Mongodb crash after multiple query attempts

mongodb

Every once in a while our mongo service crashes () after displaying log of multiple messages like this:

Sun Apr  6 01:11:38.648 [conn2149] getmore prod_db.tweets query: { query: {}, $snapshot: true } cursorid:2408233643061247141 ntoreturn:0 exhaust:1 keyUpdates:0 numYields: 25 lock
s(micros) r:120718 nreturned:901 reslen:4197371 122ms
Sun Apr  6 01:11:38.769 [conn2149] getmore prod_db.tweets query: { query: {}, $snapshot: true } cursorid:2408233643061247141 ntoreturn:0 exhaust:1 keyUpdates:0 numYields: 22 lock
s(micros) r:73717 nreturned:905 reslen:4196587 1

If I understand correctly, the "numYields" means that it has tried "numYields" times to run the query, but yielded. However, I don't know which process might be blocking it, and not why it is crashing. Any idea?

Best Answer

That query is simply a long running read, without any criteria (so it is running against all data). As it fetches back the data, it will be done in batches (based on your batch size) and then issue a getmore on the same cursor for the next set of results.

The numYields count does not mean the query is being blocked, it means that it yielded its lock when needed. This is usually done for a write, and usually when the original query had to page fault to disk to get data, then it resumes (when querying all data in a collection, this is going to happen often unless all your data + indexes fit in RAM).

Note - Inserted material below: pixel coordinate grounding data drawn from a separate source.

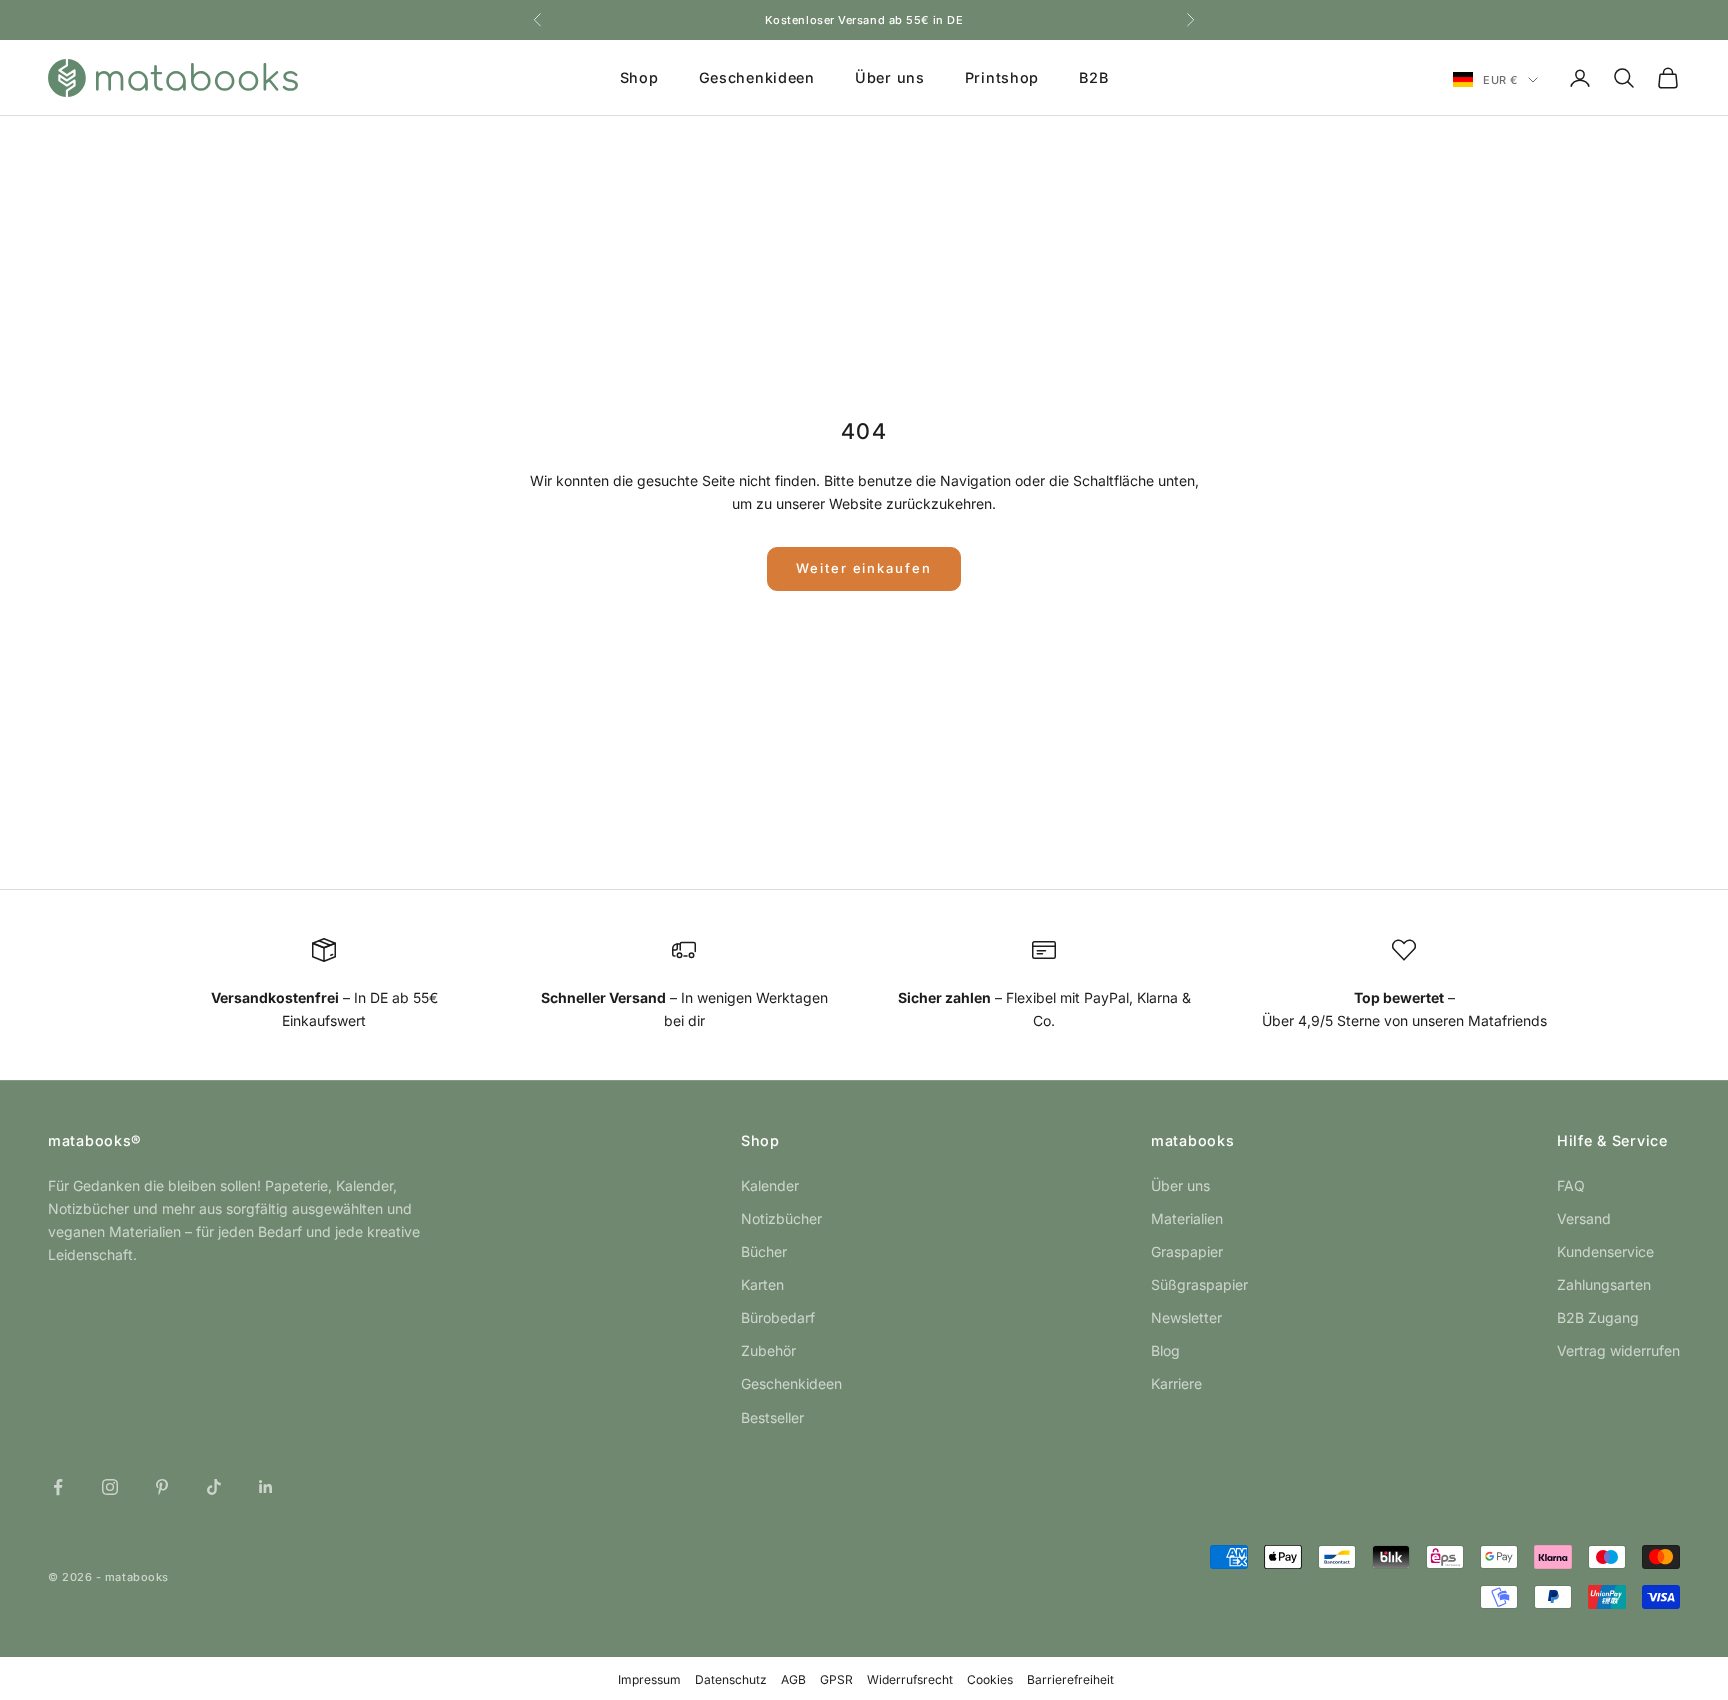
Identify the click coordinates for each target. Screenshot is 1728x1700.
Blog (1165, 1350)
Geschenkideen (757, 77)
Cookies (990, 1679)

Therefore, the query is not being blocked, in fact the getmore operations show that it is progressing over time - most long running reads will have a similar profile, especially if you are writing to the database at the same time.

It is also not likely that this query is the cause of any crash (it's just a read), it's more likely something else that is causing the crash, and you are equating this query with the crash because it happens to be running at the time when the crash occurs (people often suspect the serverStatus command for the same reason - it is run once a minute by MMS). I would recommend posting the full messaging around the crash as a separate question for proper diagnosis.

For what it's worth, with snapshot set to true, and the fact that it is reading all data, I suspect this is a mongodump query (it defaults to using snapshot to avoid duplicates being dumped when data is moved).